American cybersecurity company

ReliaQuest is an American cybersecurity technology company headquartered in Tampa, Florida, with offices in Salt Lake City, Las Vegas, London, Dublin and Pune, India. The company provides threat detection, investigation and response through its GreyMatter security platform, which employs artificial intelligence to automate many of those cybersecurity tasks.

As of 2022, they are the title sponsor of the ReliaQuest Bowl in the National Collegiate Athletic Association.

==History==
ReliaQuest was founded in 2007 by CEO Brian Murphy in Tampa, Florida. Murphy attended Florida State University, graduating with a degree in accounting and finance. He began his career as an auditor before transitioning into technology consulting, programming and IT services. ReliaQuest was established shortly before the onset of the 2008 financial crisis, which impacted early operations. Murphy continued to invest in the company, reportedly taking out a second mortgage, suspending his own salary, and bootstrapping the company for its first nine years.
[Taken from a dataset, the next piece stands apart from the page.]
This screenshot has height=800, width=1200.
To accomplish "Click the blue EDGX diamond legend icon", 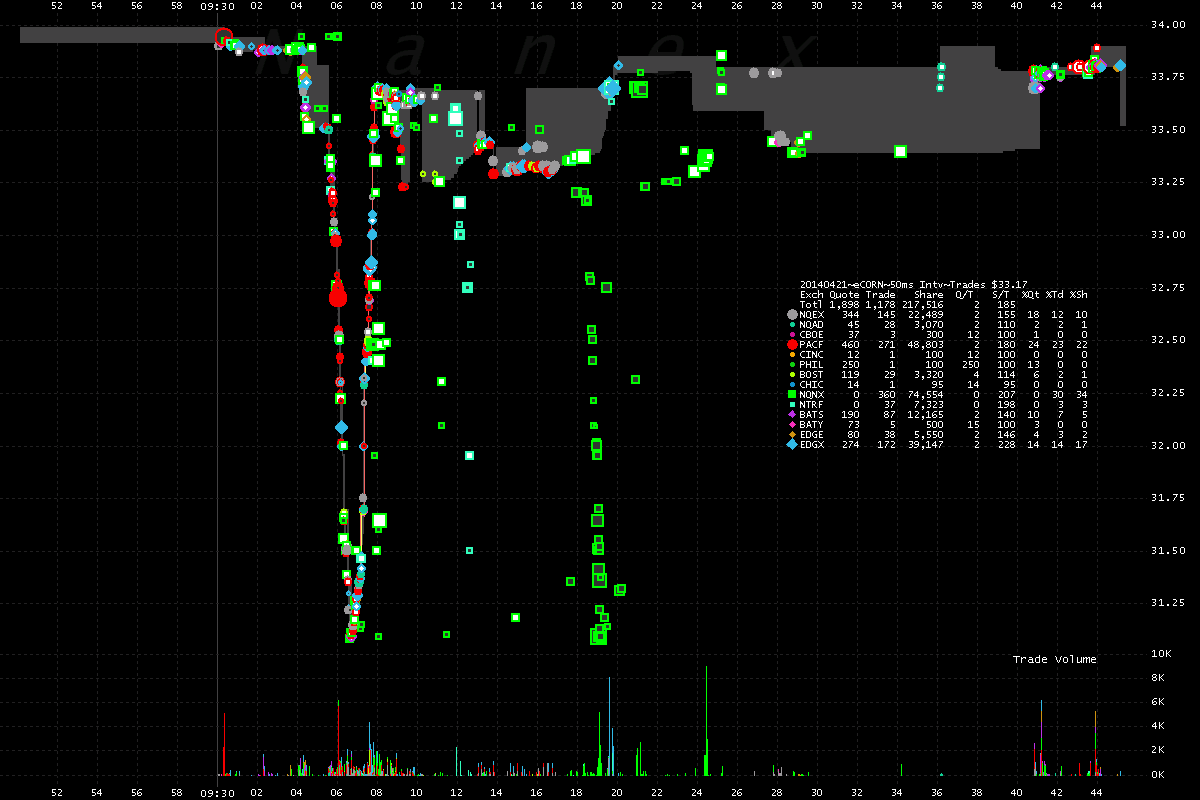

In June 2016, the company received its first outside capital investment of $30 million from FTV Capital. In 2017, ReliaQuest was added to the Deloitte Technology Fast 500 for the first time, and made the list again in 2018, 2019 and 2020. In 2020, ReliaQuest raised $300 million in funding, and in 2021 ReliaQuest's valuation grew to more than $1 billion. In 2022, ReliaQuest acquired Digital Shadows for $160 million and EclecticIQ in 2023 for an undisclosed amount.

The company implemented a mental performance program for its employees, including hiring sports psychologists. In March 2023, the Washington Post reported that ReliaQuest maintained a retention rate of 85 percent or higher and saw improvements in employee engagement due to the program.
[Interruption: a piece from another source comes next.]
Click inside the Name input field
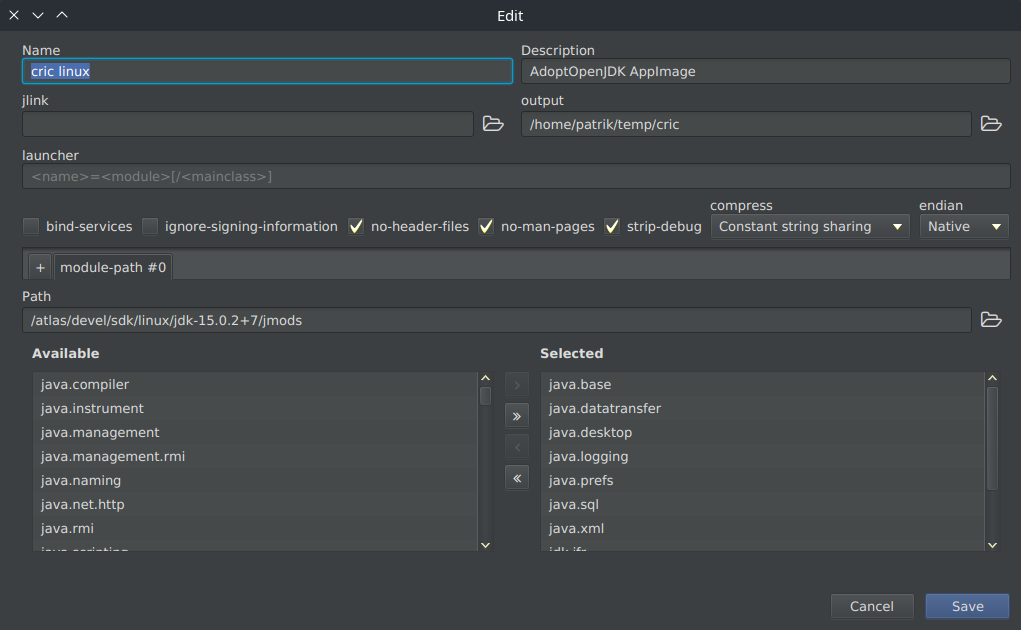This screenshot has width=1021, height=630. point(267,71)
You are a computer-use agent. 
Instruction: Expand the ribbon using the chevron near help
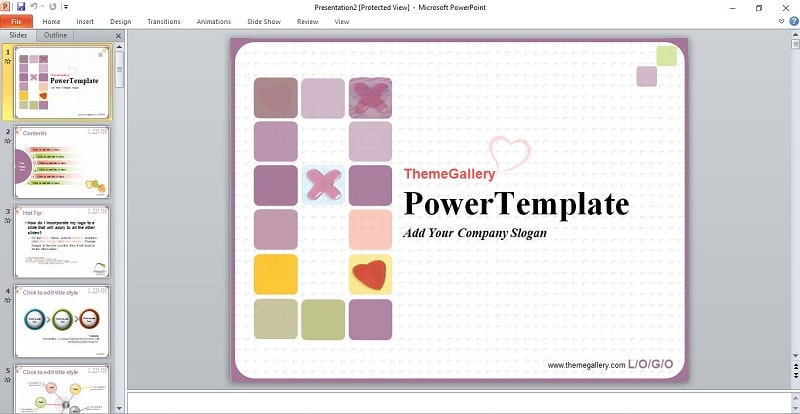(x=782, y=21)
As of April 2025, the company’s annual recurring revenue totaled more than $300 million, according to company sources, and employed 1,200 employees. That month, the company was valued at $3.4 billion following a fundraising round reported to have raised $500 million. The round was led by EQT, KKR, FTV Capital, with participation from investors such as Ten Eleven Ventures and Finback Investment Partners. The company planned to use the fundraising to support international expansion and agentic AI-powered cybersecurity automation.

As of July 2025, it remains headquartered in Tampa and has offices in Salt Lake City, Las Vegas, London, Dublin and Pune.

==Technology==
The company created the technology-agnostic cyber security platform GreyMatter, which was built on an open XDR architecture and which uses agentic AI for threat detection, containment, investigation and response. The platform automates many aspects of security operations, normalizing data across security technologies for rapid threat detection, containment, investigation and response. The company holds 52 patents for technology, including one for a universal translator that provides "comprehensive threat detection" response across security technologies. GreyMatter integrates with cybersecurity and enterprise tools.

==Partnerships & sponsorships==
The company is the title sponsor of the ReliaQuest Bowl in the NCAA. Since the sponsorship commenced, annual games have included the 2023 ReliaQuest Bowl, the 2024 ReliaQuest Bowls (December, January), and the 2025 ReliaQuest Bowl, scheduled for December 31, 2025.

ReliaQuest also sponsors cybersecurity awareness programs at the elementary school and university levels in the Florida education system; which included coding boot camps focused on cybersecurity training. In 2018, ReliaQuest partnered with the University of South Florida to launch the ReliaQuest Labs program based in the Muma College of Business. The program focuses on computer security training and job placement, and has placed 300 students as of May 2024.